_TASK DIRECTIONS_
Each record should be returned exactly as it is written.
DATA LISTING section start
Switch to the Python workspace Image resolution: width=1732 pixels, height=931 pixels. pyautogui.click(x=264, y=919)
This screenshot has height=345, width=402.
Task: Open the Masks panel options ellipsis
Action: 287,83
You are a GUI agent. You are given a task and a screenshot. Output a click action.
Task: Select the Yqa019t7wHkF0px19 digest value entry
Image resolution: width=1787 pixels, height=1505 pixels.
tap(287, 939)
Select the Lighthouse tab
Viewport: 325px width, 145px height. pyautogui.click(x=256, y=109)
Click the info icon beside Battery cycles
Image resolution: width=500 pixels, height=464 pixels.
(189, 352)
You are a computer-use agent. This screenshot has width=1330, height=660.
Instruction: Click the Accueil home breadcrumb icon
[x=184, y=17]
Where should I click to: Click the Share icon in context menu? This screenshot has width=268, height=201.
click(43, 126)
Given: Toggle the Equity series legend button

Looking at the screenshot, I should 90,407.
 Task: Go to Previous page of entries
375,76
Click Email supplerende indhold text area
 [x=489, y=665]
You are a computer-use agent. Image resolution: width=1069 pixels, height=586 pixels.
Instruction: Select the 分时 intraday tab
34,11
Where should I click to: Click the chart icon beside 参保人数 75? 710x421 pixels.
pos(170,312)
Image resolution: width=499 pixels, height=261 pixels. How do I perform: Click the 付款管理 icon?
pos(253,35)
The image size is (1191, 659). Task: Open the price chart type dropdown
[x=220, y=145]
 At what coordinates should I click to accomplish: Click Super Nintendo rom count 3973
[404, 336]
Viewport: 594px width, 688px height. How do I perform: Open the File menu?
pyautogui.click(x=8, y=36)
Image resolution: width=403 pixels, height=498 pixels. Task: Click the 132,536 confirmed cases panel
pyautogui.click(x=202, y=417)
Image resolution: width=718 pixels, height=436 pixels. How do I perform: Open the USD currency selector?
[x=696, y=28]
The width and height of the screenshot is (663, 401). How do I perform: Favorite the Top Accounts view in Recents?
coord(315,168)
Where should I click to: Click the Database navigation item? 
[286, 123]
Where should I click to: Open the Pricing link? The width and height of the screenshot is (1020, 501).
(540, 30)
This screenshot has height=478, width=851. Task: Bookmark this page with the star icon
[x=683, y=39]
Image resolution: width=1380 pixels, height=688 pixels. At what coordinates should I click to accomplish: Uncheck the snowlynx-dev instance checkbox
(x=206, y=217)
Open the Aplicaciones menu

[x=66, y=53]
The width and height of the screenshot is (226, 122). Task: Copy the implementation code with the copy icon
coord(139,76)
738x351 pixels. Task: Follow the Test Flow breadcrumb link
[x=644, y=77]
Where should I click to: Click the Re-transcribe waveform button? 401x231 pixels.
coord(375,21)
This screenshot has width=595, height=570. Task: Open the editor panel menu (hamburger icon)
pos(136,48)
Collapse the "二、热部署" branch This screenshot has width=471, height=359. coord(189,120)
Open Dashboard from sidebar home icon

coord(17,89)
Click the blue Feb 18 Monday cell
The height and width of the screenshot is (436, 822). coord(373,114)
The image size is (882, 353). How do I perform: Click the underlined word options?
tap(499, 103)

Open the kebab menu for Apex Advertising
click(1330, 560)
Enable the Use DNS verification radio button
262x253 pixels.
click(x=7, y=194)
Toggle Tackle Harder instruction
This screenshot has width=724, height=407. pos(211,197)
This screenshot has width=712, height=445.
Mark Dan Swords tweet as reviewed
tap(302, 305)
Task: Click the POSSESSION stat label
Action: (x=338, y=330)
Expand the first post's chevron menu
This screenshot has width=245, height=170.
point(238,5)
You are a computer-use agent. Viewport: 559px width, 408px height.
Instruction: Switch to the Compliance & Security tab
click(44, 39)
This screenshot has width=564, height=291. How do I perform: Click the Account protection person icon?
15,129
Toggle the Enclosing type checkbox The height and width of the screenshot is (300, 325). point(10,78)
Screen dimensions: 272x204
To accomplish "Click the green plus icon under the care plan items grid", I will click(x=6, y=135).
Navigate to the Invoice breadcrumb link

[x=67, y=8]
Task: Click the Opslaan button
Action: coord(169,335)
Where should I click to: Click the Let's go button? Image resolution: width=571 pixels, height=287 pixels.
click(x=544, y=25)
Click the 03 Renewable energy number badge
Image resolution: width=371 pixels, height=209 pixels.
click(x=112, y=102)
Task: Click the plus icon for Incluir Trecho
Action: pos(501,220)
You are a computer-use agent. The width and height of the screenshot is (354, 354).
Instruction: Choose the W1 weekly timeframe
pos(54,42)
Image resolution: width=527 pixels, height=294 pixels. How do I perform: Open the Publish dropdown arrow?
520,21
DATA LISTING section end
_FINISHED EXERCISE_
Switch to the Python workspace Image resolution: width=1732 pixels, height=931 pixels. pyautogui.click(x=264, y=919)
This screenshot has height=345, width=402.
Task: Open the Masks panel options ellipsis
Action: 287,83
You are a GUI agent. You are given a task and a screenshot. Output a click action.
Task: Select the Yqa019t7wHkF0px19 digest value entry
Image resolution: width=1787 pixels, height=1505 pixels.
tap(287, 939)
Select the Lighthouse tab
Viewport: 325px width, 145px height. pyautogui.click(x=256, y=109)
Click the info icon beside Battery cycles
Image resolution: width=500 pixels, height=464 pixels.
(189, 352)
You are a computer-use agent. This screenshot has width=1330, height=660.
Instruction: Click the Accueil home breadcrumb icon
[x=184, y=17]
Where should I click to: Click the Share icon in context menu? This screenshot has width=268, height=201.
click(43, 126)
Given: Toggle the Equity series legend button

Looking at the screenshot, I should 90,407.
 Task: Go to Previous page of entries
375,76
Click Email supplerende indhold text area
 [x=489, y=665]
You are a computer-use agent. Image resolution: width=1069 pixels, height=586 pixels.
Instruction: Select the 分时 intraday tab
34,11
Where should I click to: Click the chart icon beside 参保人数 75? 710x421 pixels.
pos(170,312)
Image resolution: width=499 pixels, height=261 pixels. How do I perform: Click the 付款管理 icon?
pos(253,35)
The image size is (1191, 659). Task: Open the price chart type dropdown
[x=220, y=145]
 At what coordinates should I click to accomplish: Click Super Nintendo rom count 3973
[404, 336]
Viewport: 594px width, 688px height. How do I perform: Open the File menu?
pyautogui.click(x=8, y=36)
Image resolution: width=403 pixels, height=498 pixels. Task: Click the 132,536 confirmed cases panel
pyautogui.click(x=202, y=417)
Image resolution: width=718 pixels, height=436 pixels. How do I perform: Open the USD currency selector?
[x=696, y=28]
The width and height of the screenshot is (663, 401). How do I perform: Favorite the Top Accounts view in Recents?
coord(315,168)
Where should I click to: Click the Database navigation item? 
[286, 123]
Where should I click to: Open the Pricing link? The width and height of the screenshot is (1020, 501).
(540, 30)
This screenshot has height=478, width=851. Task: Bookmark this page with the star icon
[x=683, y=39]
Image resolution: width=1380 pixels, height=688 pixels. At what coordinates should I click to accomplish: Uncheck the snowlynx-dev instance checkbox
(x=206, y=217)
Open the Aplicaciones menu

[x=66, y=53]
The width and height of the screenshot is (226, 122). Task: Copy the implementation code with the copy icon
coord(139,76)
738x351 pixels. Task: Follow the Test Flow breadcrumb link
[x=644, y=77]
Where should I click to: Click the Re-transcribe waveform button? 401x231 pixels.
coord(375,21)
This screenshot has width=595, height=570. Task: Open the editor panel menu (hamburger icon)
pos(136,48)
Collapse the "二、热部署" branch This screenshot has width=471, height=359. coord(189,120)
Open Dashboard from sidebar home icon

coord(17,89)
Click the blue Feb 18 Monday cell
The height and width of the screenshot is (436, 822). coord(373,114)
The image size is (882, 353). How do I perform: Click the underlined word options?
tap(499, 103)

Open the kebab menu for Apex Advertising
click(1330, 560)
Enable the Use DNS verification radio button
262x253 pixels.
click(x=7, y=194)
Toggle Tackle Harder instruction
This screenshot has width=724, height=407. pos(211,197)
This screenshot has width=712, height=445.
Mark Dan Swords tweet as reviewed
tap(302, 305)
Task: Click the POSSESSION stat label
Action: (x=338, y=330)
Expand the first post's chevron menu
This screenshot has width=245, height=170.
point(238,5)
You are a computer-use agent. Viewport: 559px width, 408px height.
Instruction: Switch to the Compliance & Security tab
click(44, 39)
This screenshot has width=564, height=291. How do I perform: Click the Account protection person icon?
15,129
Toggle the Enclosing type checkbox The height and width of the screenshot is (300, 325). point(10,78)
Screen dimensions: 272x204
To accomplish "Click the green plus icon under the care plan items grid", I will click(x=6, y=135).
Navigate to the Invoice breadcrumb link

[x=67, y=8]
Task: Click the Opslaan button
Action: coord(169,335)
Where should I click to: Click the Let's go button? Image resolution: width=571 pixels, height=287 pixels.
click(x=544, y=25)
Click the 03 Renewable energy number badge
Image resolution: width=371 pixels, height=209 pixels.
click(x=112, y=102)
Task: Click the plus icon for Incluir Trecho
Action: pos(501,220)
You are a computer-use agent. The width and height of the screenshot is (354, 354).
Instruction: Choose the W1 weekly timeframe
pos(54,42)
Image resolution: width=527 pixels, height=294 pixels. How do I perform: Open the Publish dropdown arrow?
520,21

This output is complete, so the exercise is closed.